§ **Dataset rows**:
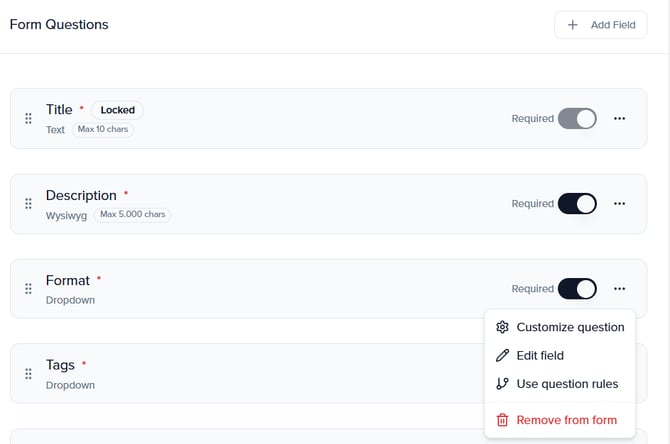Toggle the Required switch for Title
670x444 pixels.
577,119
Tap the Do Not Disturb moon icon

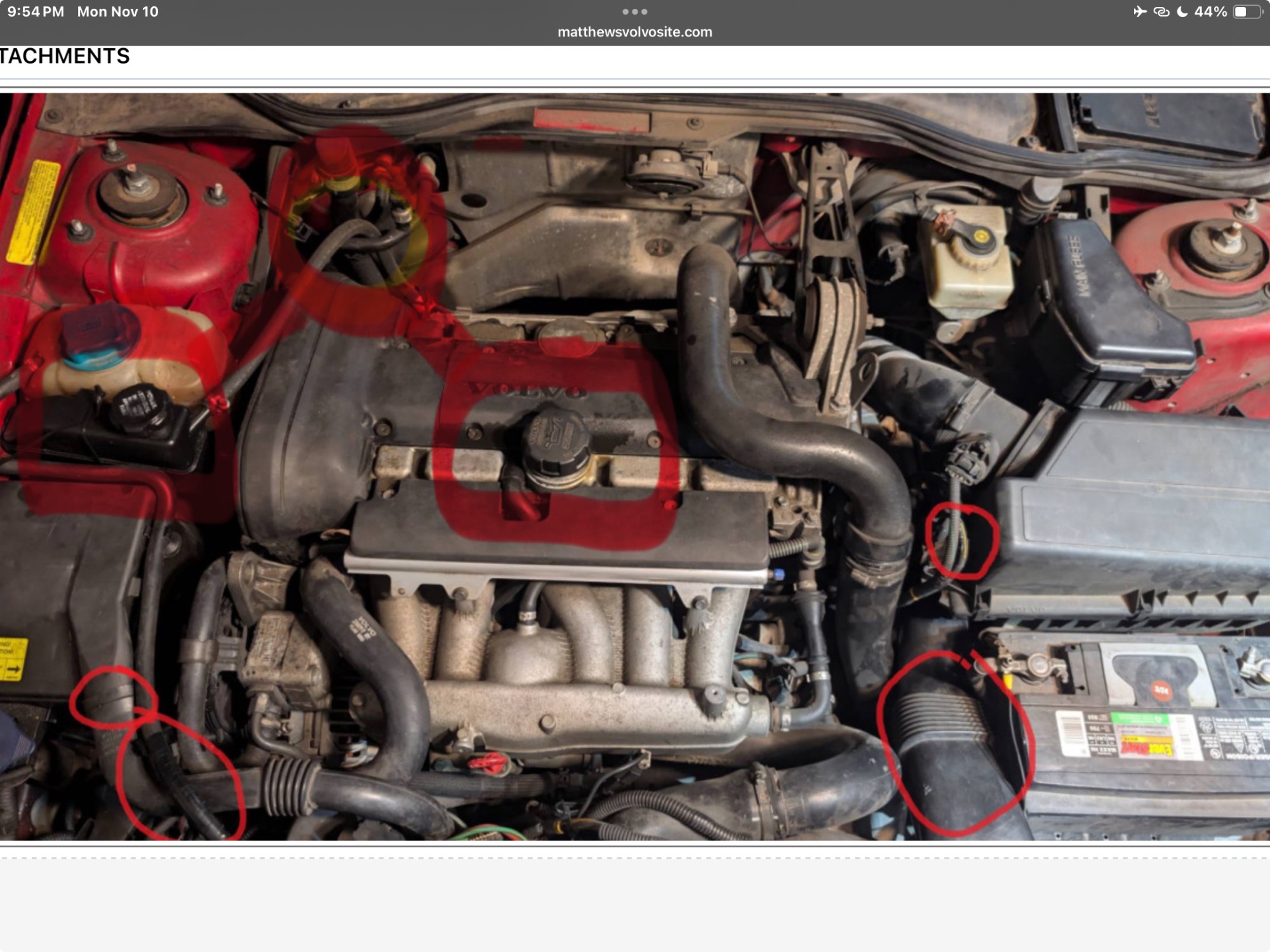[1182, 11]
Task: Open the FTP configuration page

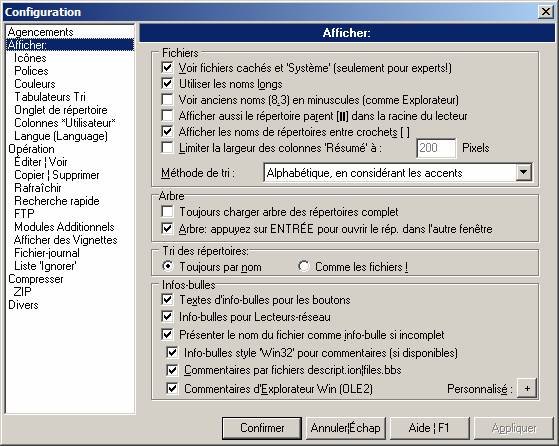Action: [x=24, y=214]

§ **Exercise prompt**: Convert the rows into a two-column CSV with the header instruction,coordinates. Begin at the line that has "Tap the Do Not Disturb moon icon" and stop after the last of the rows. Give one CSV line per row, put each value in its own quoted field with line breaks replaced by spaces, and omit the pictures.

§ **Correct answer**:
instruction,coordinates
"Tap the Do Not Disturb moon icon","[1182, 11]"
"Task: Open the FTP configuration page","Action: [x=24, y=214]"